Running Cluster on 100% Spot Instances: How K8s Does It Better Than ECS

#kubernetes #gke #spotinstances #sre

Running Cluster on 100% Spot Instances: How K8s Does It Better Than ECS

The Challenge

Spot instances offer 60-90% cost savings, but come with a catch: 30-second termination notice. This creates reliability challenges - pod disruptions, capacity drops, and potential service degradation.

After running workloads on both ECS and Kubernetes with spot instances, I've found K8s provides architectural advantages that ECS simply cannot match. K8s has native features for coordinated shutdown, flexible scheduling constraints, and priority-based resource management that make 100% spot clusters production-viable.

Here's how K8s handles spot terminations differently.

K8s Features for Spot Reliability (Overview)

K8s provides a comprehensive set of primitives for handling spot terminations:

Graceful Shutdown: Application-level SIGTERM handling with request draining
Readiness Probe: Fast endpoint removal with failureThreshold: 1 (ECS equivalent: ALB health checks, limited to load balancer scenarios)
PreStop Hook: Coordinate shutdown timing before SIGTERM (No ECS equivalent - critical gap)
Over-Provisioning: Run excess capacity; still cheaper on spot than minimal on-demand
topologySpreadConstraints: Automatic multi-zone distribution with rebalancing
Soft Anti-Affinity: preferredDuringScheduling adapts to capacity (ECS has only hard constraints)
PriorityClass: Priority-based eviction for instant capacity reclamation (No ECS equivalent)
——————
▸ TASK SET:
[1] Name every Kubernetes feature listed in the overview section of the spot instances post.
[2] From the spot instances post, rewrite the passage between "Over-Provisioning: Run excess" and "only hard constraints)", inclusive, substituting "spare capacity" for "excess capacity".
Answer only from the spot instances post above.

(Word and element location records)
——————
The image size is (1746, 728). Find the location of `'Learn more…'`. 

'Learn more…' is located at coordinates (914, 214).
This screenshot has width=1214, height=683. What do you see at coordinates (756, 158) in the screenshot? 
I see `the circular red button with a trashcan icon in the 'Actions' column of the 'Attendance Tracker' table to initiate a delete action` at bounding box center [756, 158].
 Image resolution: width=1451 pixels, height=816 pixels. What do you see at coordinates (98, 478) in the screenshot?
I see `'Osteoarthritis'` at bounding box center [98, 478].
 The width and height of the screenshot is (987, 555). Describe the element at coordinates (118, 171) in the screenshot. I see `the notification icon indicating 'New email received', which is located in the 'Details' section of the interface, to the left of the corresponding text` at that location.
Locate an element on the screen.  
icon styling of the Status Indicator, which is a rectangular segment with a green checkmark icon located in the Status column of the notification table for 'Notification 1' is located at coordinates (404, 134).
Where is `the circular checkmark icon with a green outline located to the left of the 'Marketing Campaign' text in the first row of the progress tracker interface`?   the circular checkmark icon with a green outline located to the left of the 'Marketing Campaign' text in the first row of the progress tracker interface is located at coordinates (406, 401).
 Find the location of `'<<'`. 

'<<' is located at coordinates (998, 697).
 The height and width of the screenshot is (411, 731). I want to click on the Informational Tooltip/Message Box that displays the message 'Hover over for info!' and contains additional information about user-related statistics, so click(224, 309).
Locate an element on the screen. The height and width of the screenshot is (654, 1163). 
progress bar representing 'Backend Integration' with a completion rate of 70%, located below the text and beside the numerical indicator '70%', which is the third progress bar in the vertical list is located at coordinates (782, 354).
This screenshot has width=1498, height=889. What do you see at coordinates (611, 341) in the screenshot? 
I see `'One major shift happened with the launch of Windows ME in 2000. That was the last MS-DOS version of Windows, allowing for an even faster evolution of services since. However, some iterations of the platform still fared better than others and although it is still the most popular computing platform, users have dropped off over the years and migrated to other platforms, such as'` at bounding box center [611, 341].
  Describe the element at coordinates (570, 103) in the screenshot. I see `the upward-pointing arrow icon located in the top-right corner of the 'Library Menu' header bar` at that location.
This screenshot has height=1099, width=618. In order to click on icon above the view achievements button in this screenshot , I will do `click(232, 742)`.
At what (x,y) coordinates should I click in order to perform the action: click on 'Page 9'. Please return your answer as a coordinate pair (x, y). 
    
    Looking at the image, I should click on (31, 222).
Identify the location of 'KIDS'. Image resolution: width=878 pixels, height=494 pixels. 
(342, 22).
——————
▸ RESPONSES PER TASK:
[1] Graceful Shutdown, Readiness Probe, PreStop Hook, Over-Provisioning, topologySpreadConstraints, Soft Anti-Affinity, PriorityClass

[2]
Over-Provisioning: Run spare capacity; still cheaper on spot than minimal on-demand
topologySpreadConstraints: Automatic multi-zone distribution with rebalancing
Soft Anti-Affinity: preferredDuringScheduling adapts to capacity (ECS has only hard constraints)